Vetos e Contenção no Orçamento de 2026
O presidente Luiz Inácio Lula da Silva sancionou na última quinta-feira a Lei Orçamentária Anual (LOA) de 2026, que inclui vetos parciais a emendas parlamentares totalizando cerca de R$ 400 milhões. Além disso, o governo irá bloquear aproximadamente R$ 11 bilhões em emendas, além de valores que, embora sejam considerados como recursos dos ministérios, serão geridos pelos congressistas, que decidirão seu uso.
A sanção foi publicada em uma edição extra do Diário Oficial da União (DOU), atendendo à data limite para esse ato. O orçamento total da União para 2026 será de R$ 6,54 trilhões, dos quais cerca de R$ 50 bilhões estão reservados para emendas parlamentares. A aprovação do orçamento pelo Congresso, no mês de dezembro, previa R$ 62 bilhões para essas emendas, um aumento de R$ 12 bilhões em relação ao ano anterior. Entre as emendas vetadas por Lula, destacam-se recursos destinados a projetos de irrigação no Nordeste e obras em vários estados, incluindo Amapá, Tocantins, e Ceará.
Justificativa do Veto e Relações Políticas
De acordo com informações do Palácio do Planalto, o veto de aproximadamente R$ 400 milhões se deve a inserções feitas durante a tramitação do orçamento no Congresso, que estavam em desacordo com a Lei Complementar nº 210/2024. Essa redução no orçamento ocorre em um momento em que Lula busca uma reaproximação com a Câmara e o Senado, especialmente com lideranças como Hugo Motta (Republicanos-PB) e Davi Alcolumbre (União-PB), visando às eleições de 2026.

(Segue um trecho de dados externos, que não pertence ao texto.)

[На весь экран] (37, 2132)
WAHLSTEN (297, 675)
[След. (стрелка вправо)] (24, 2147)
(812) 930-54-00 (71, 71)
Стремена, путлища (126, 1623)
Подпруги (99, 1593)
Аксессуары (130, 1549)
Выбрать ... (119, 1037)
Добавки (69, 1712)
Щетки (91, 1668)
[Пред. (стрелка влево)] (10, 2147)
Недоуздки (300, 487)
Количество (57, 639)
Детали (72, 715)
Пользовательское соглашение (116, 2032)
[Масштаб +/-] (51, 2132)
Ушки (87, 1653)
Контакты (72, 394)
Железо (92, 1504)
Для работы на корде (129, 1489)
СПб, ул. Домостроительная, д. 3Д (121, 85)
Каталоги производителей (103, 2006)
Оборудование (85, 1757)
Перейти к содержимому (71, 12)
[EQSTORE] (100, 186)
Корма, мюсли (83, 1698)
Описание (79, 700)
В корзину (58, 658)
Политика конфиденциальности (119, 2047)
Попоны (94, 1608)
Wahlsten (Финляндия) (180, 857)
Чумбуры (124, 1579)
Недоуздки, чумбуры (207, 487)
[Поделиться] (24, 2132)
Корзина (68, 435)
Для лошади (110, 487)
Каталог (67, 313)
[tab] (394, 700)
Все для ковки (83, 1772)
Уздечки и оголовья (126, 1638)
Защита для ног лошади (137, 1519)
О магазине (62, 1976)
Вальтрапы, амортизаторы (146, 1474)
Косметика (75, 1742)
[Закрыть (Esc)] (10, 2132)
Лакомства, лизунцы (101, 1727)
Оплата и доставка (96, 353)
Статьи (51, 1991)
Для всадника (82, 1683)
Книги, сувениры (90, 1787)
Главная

O ministro da Casa Civil, Rui Costa, já havia sinalizado a possibilidade de cortes orçamentários na semana anterior, afirmando que o governo estava considerando barrar recursos, seja por meio de veto, bloqueio ou remanejamento. Em suas declarações, Costa enfatizou que o governo não irá permitir a execução de valores que não estejam dentro dos limites legais estabelecidos. Ele mencionou que cerca de R$ 11 bilhões excedem o que foi acordado legalmente, reafirmando que qualquer quantia além do pactuado não será liberada.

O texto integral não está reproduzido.